Content starts
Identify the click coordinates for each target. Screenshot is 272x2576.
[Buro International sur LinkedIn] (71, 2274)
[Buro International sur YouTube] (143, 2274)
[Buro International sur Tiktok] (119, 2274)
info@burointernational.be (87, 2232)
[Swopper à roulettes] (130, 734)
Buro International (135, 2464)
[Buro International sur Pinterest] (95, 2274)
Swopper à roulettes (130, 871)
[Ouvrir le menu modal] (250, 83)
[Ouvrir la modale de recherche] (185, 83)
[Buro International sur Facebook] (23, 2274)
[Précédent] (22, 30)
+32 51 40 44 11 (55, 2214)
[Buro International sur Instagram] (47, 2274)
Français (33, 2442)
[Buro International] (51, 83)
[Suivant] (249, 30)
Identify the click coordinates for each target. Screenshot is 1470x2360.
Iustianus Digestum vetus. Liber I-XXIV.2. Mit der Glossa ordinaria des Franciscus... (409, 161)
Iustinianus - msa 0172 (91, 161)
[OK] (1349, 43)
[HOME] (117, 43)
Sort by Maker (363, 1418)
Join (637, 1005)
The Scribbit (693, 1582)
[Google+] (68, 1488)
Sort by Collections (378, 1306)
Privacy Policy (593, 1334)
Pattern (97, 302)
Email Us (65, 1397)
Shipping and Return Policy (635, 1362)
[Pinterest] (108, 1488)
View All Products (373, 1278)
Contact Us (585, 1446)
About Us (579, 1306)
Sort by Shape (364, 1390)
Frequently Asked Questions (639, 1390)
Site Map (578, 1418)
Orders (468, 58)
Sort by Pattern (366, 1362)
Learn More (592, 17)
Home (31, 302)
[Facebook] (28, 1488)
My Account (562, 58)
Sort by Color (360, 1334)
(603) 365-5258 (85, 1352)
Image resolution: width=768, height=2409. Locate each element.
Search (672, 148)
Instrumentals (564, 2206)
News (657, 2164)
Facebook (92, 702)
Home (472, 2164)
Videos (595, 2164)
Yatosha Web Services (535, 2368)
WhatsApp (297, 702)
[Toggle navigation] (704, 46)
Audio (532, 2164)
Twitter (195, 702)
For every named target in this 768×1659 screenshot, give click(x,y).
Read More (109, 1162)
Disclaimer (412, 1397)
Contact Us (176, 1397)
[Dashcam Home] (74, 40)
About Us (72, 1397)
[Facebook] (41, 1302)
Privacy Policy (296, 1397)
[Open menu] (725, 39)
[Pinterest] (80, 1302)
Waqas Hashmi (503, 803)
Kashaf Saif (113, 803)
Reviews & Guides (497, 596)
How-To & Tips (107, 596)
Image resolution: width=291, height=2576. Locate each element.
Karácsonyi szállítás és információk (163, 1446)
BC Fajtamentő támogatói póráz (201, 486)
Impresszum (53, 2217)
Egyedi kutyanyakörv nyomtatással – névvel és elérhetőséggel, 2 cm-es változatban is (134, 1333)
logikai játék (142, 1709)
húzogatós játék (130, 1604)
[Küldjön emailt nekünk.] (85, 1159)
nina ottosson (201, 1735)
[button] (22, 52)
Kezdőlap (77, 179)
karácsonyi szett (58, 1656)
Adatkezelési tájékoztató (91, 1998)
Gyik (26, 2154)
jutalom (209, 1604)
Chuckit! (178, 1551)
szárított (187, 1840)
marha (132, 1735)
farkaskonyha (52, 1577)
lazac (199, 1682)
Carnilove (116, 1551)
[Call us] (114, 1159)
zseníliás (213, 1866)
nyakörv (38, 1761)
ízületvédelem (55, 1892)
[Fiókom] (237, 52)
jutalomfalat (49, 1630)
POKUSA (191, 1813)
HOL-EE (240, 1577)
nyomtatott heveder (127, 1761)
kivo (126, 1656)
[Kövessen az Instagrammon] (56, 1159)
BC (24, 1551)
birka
Content ends
Would you restate, word for word, every line of the listing from its first line through the line with "Swopper à roulettes (130, 871)"?

Identify the click coordinates for each target. Screenshot is 272x2576.
[Buro International sur LinkedIn] (71, 2274)
[Buro International sur YouTube] (143, 2274)
[Buro International sur Tiktok] (119, 2274)
info@burointernational.be (87, 2232)
[Swopper à roulettes] (130, 734)
Buro International (135, 2464)
[Buro International sur Pinterest] (95, 2274)
Swopper à roulettes (130, 871)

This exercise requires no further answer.